> **Objective**: From the listing below, copy out verbatim the part that opens with the line containing "has width=1512, height=795." and closes with the line containing "center [333, 12].", both of those lines included.

> **Records for the task**:
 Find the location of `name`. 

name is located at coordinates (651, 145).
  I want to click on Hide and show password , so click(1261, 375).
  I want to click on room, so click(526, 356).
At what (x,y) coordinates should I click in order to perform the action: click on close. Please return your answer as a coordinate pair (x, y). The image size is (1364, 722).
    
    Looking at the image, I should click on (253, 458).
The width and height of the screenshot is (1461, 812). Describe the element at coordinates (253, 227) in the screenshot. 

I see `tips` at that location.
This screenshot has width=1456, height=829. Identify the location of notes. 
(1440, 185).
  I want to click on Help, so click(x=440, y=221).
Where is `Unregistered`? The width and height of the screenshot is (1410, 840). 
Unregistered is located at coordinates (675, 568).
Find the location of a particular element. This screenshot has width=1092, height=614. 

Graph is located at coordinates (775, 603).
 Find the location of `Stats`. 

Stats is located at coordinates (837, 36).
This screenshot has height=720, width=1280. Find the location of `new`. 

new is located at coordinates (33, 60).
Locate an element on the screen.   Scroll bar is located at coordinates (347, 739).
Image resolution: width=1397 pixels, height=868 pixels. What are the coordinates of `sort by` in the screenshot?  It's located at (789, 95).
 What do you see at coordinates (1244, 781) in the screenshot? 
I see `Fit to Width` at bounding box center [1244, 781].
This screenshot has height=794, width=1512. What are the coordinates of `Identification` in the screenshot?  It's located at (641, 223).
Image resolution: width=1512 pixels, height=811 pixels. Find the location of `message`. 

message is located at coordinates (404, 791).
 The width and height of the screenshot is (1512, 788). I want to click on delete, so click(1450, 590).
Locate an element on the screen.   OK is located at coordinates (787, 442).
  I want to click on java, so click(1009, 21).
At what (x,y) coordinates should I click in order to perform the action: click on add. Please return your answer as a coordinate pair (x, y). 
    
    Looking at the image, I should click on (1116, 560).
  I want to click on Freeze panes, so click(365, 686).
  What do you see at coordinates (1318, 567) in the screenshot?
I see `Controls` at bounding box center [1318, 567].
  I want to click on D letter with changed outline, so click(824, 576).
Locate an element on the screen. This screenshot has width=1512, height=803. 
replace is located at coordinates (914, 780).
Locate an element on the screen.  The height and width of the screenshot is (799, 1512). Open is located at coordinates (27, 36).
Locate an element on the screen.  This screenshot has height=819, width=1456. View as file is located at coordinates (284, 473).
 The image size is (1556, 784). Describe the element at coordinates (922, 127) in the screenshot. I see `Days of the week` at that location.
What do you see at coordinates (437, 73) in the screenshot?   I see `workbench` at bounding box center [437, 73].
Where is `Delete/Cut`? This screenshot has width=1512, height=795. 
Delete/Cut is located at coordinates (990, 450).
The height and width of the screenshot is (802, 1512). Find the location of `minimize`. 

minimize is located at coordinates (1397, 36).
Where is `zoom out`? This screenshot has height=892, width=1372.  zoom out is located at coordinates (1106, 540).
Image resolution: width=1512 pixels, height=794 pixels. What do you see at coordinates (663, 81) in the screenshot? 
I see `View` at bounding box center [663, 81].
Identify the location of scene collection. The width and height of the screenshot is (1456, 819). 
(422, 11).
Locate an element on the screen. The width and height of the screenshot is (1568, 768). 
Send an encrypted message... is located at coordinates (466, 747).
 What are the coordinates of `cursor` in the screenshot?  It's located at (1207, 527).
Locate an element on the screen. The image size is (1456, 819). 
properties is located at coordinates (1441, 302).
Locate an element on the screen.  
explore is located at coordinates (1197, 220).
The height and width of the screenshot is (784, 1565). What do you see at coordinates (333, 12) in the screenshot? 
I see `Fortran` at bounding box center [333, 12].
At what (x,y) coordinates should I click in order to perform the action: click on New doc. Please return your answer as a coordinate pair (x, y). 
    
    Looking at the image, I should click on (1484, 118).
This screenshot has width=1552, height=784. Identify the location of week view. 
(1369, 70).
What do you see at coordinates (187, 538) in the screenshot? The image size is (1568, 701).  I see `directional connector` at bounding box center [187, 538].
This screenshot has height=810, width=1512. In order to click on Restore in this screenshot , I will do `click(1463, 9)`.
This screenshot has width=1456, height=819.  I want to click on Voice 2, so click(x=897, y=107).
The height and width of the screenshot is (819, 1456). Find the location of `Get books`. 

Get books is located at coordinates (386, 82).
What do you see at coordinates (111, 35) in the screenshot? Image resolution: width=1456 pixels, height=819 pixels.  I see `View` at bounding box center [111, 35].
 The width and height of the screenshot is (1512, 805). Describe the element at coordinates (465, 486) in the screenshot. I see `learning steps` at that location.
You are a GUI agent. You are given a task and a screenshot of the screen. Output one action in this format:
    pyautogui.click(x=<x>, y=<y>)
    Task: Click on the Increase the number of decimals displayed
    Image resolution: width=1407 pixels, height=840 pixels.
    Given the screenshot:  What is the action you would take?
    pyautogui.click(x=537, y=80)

> **Full output**:
Where is `Delete/Cut`? This screenshot has width=1512, height=795. 
Delete/Cut is located at coordinates (990, 450).
The height and width of the screenshot is (802, 1512). Find the location of `minimize`. 

minimize is located at coordinates (1397, 36).
Where is `zoom out`? This screenshot has height=892, width=1372.  zoom out is located at coordinates (1106, 540).
Image resolution: width=1512 pixels, height=794 pixels. What do you see at coordinates (663, 81) in the screenshot? 
I see `View` at bounding box center [663, 81].
Identify the location of scene collection. The width and height of the screenshot is (1456, 819). 
(422, 11).
Locate an element on the screen. The width and height of the screenshot is (1568, 768). 
Send an encrypted message... is located at coordinates (466, 747).
 What are the coordinates of `cursor` in the screenshot?  It's located at (1207, 527).
Locate an element on the screen. The image size is (1456, 819). 
properties is located at coordinates (1441, 302).
Locate an element on the screen.  
explore is located at coordinates (1197, 220).
The height and width of the screenshot is (784, 1565). What do you see at coordinates (333, 12) in the screenshot? 
I see `Fortran` at bounding box center [333, 12].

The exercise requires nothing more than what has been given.